Abrdn also noted an estimated price tag of £150 million in restructuring costs in FY 2022, alongside additional costs associated with its investments vector cost actions set to be predominantly funded by proceeds from the disposal of non-core assets.
“The half year Group results largely reflect the challenging global economic environment and market turbulence,” said Abrdn CEO Stephen Bird.
“When I became CEO in late 2020 I said that we would pursue a strategy of diversification by refocusing our Investments business in to areas of strength, where we have scale and that lean into global growth trends and also significantly expand our reach into the higher growth UK wealth market.”
“We are doing exactly that and the addition of interactive investor transforms our UK retail presence and future revenue streams. The strength of our balance sheet means that we can continue to invest and reward shareholders.”
Abrdn reported the commencement of the first £150 million buyback of its £300 million shareholder return programme.
The company recommended a HY1 dividend of 7.3p for the financial term.
Intercontinental Hotels shares dipped 1.1% to 4,960p in early morning trading on Tuesday, after the hospitality company announced a 52% total revenue climb to $1.7 billion in HY1 2022 against $1.1 billion the year before.
The group reported a 162% operating profit spike to $361 million from $136 million in the previous year.
The firm mentioned significant improvement across regions in trading, with revenue in the Americas rising 44.9% to $471 million against $325 million and EMEAA growing 184.5% to $239 million from $84 million year-on-year.
However, revenue in Greater China fell 39% to $36 million against $59 million on the back of extended Covid-19 lockdowns and travel restrictions across the country.
Intercontinental Hotels highlighted a 30% net debt reduction to $1.7 billion compared to $2.4 billion year-on-year.

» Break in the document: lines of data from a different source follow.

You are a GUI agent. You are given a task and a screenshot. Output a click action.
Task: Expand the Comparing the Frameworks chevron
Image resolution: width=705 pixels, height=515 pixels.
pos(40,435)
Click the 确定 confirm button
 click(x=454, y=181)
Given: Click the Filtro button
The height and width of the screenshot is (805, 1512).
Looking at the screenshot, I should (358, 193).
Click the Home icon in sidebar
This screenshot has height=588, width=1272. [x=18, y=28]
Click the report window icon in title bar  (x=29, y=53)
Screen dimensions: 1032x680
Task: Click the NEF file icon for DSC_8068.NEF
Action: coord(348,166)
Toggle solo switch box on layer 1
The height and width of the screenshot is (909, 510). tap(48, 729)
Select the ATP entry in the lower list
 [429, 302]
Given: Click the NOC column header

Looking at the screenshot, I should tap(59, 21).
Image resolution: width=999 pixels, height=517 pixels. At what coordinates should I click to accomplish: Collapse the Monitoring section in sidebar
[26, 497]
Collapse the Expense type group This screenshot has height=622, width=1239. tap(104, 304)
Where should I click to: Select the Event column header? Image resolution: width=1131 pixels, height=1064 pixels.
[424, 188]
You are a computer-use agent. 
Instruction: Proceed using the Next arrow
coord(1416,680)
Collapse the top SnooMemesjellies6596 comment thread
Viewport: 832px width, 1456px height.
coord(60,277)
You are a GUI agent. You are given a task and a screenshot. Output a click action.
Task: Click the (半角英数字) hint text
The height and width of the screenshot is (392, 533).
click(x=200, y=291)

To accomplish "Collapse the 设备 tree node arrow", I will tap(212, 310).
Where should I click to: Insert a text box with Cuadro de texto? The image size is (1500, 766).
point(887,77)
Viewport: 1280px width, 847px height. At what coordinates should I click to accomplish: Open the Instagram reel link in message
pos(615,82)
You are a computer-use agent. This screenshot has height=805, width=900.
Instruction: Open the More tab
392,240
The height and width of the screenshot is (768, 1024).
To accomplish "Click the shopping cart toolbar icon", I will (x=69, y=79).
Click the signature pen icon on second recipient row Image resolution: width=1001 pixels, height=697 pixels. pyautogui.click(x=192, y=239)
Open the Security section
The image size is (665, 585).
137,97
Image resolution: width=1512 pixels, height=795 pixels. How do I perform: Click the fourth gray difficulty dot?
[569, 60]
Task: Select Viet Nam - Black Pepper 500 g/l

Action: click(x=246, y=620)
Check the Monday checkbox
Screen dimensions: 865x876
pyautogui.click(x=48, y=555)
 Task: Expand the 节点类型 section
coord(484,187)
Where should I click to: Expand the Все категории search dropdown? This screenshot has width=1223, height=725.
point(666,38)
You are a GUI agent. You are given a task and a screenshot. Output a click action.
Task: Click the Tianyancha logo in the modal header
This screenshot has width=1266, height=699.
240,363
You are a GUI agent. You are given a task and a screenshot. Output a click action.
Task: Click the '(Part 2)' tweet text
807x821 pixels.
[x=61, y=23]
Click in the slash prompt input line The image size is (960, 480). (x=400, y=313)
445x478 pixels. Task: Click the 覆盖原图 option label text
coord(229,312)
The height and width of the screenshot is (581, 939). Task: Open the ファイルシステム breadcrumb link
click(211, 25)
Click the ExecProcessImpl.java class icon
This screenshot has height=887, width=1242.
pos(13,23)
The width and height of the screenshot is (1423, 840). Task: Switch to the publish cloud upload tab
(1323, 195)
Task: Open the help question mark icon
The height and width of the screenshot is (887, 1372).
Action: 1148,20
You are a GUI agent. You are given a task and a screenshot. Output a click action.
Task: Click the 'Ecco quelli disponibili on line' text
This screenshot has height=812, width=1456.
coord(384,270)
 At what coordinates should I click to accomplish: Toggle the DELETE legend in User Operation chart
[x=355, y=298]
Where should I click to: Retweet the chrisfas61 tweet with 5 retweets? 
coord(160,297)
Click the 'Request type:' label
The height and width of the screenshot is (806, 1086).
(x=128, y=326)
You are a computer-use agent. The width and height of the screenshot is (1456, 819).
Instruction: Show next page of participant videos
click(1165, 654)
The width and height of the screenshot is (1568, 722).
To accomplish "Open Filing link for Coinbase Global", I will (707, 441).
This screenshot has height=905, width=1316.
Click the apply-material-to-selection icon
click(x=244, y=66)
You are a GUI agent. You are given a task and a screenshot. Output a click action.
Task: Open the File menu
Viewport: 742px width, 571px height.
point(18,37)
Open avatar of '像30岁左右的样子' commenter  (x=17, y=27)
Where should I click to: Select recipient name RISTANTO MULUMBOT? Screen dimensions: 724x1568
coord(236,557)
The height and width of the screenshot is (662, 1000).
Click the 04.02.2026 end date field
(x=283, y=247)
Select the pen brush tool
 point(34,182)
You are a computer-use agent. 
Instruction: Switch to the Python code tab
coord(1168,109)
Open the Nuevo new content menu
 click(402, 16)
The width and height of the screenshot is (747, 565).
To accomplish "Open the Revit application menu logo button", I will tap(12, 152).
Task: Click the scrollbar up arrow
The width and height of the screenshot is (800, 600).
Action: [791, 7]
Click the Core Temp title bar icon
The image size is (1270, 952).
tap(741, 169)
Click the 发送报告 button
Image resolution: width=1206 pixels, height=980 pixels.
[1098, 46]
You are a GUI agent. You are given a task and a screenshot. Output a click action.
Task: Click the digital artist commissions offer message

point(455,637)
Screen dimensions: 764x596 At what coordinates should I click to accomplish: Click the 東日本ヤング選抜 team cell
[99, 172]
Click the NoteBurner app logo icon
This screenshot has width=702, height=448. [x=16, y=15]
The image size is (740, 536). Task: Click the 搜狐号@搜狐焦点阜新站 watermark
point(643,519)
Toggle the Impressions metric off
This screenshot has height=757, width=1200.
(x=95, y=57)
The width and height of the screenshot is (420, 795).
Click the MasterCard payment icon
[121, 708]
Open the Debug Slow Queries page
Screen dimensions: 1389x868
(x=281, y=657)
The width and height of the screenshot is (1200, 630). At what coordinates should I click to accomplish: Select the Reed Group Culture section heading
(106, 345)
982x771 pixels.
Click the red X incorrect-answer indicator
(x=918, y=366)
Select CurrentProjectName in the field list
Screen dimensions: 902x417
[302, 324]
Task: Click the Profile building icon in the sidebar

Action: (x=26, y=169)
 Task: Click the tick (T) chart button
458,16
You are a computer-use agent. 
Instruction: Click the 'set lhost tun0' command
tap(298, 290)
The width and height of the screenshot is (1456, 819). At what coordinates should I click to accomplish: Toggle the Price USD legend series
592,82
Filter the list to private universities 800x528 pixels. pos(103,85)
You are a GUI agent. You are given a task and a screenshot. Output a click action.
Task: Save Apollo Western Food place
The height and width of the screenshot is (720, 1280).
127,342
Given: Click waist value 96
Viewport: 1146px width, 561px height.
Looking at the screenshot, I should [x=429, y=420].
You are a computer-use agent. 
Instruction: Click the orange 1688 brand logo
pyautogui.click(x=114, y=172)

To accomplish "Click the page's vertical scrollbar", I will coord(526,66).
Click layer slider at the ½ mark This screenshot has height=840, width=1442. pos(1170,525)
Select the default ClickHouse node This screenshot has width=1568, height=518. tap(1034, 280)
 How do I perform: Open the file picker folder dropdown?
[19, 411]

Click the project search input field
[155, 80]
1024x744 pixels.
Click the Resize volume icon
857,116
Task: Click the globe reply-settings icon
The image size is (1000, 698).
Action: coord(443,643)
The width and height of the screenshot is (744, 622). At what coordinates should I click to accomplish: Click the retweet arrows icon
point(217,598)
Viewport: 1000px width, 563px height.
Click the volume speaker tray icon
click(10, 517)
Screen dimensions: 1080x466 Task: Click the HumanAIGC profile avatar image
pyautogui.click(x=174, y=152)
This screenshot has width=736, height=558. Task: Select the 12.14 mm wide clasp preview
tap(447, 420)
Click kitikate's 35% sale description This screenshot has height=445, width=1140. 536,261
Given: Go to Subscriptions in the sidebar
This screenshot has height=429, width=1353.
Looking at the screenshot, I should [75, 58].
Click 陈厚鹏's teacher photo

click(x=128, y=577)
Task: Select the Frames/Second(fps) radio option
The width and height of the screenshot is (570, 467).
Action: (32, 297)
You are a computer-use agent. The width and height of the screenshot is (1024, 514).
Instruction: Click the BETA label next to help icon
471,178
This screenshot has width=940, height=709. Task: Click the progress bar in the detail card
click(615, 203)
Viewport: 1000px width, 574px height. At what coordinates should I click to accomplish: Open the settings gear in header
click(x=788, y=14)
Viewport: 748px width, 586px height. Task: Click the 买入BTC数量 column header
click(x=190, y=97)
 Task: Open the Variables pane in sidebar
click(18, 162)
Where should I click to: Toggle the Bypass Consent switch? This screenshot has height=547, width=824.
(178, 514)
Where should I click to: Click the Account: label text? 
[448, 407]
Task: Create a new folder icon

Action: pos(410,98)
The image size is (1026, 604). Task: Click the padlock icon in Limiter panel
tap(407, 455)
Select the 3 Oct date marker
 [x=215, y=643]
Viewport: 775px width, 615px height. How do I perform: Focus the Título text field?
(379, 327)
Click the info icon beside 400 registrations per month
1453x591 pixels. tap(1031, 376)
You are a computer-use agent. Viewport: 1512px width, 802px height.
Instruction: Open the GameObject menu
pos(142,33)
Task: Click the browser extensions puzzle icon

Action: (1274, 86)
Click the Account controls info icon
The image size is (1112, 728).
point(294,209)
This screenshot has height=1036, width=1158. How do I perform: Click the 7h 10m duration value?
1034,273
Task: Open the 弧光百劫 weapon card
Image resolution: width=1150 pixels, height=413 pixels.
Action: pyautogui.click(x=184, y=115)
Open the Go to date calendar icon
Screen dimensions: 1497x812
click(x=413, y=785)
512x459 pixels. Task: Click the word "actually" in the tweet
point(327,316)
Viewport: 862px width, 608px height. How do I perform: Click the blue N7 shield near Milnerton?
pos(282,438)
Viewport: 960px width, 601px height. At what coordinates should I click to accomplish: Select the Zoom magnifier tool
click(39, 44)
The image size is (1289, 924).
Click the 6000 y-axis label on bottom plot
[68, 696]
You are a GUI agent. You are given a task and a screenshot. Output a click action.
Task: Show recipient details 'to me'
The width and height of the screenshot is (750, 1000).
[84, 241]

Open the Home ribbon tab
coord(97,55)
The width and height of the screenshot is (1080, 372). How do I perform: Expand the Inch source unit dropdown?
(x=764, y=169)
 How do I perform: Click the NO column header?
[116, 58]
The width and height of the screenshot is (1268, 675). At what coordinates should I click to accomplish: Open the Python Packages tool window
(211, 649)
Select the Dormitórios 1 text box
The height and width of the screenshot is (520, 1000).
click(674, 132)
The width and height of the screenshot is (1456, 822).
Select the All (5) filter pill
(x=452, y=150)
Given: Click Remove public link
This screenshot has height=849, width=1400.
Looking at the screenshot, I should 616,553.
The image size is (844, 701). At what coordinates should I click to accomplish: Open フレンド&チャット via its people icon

“The recovery in demand and pricing led to group profit more than doubling versus 2021, with profitability in the Americas now ahead of 2019,” said Intercontinental Hotels Group CEO Keith Barr.
“The EMEAA region also saw excellent improvement in performance. Whilst Greater China had a tough period as Covid-related travel restrictions were tightened, we have since seen a strong recovery in the most recent months, although risk of further volatility in trading in the region still remains.”
The firm added it was confident in a positive FY 2022 outlook, despite macro-economic headwinds and market volatility.
“Whilst the economic outlook faces uncertainties as central banks and governments take action to manage inflation, we remain confident in our business model and the attractive industry fundamentals that will drive long-term sustainable growth,” said Barr.
Intercontinental Hotels confirmed a basic EPS surge of 348% to 117.4¢ compared to 26.2¢ the last year.
Intercontinental Hotels recommended a HY1 dividend of 43.9¢ per share after suspending its payout last year.
“Having reinstated a final dividend in respect of 2021 six months ago, the strong performance seen in 2022 to date, together with the confidence we have in continued progress, has led us to reintroduce an interim dividend at a level 10% higher than when last paid and launch an initial $500m share buyback,” said Barr.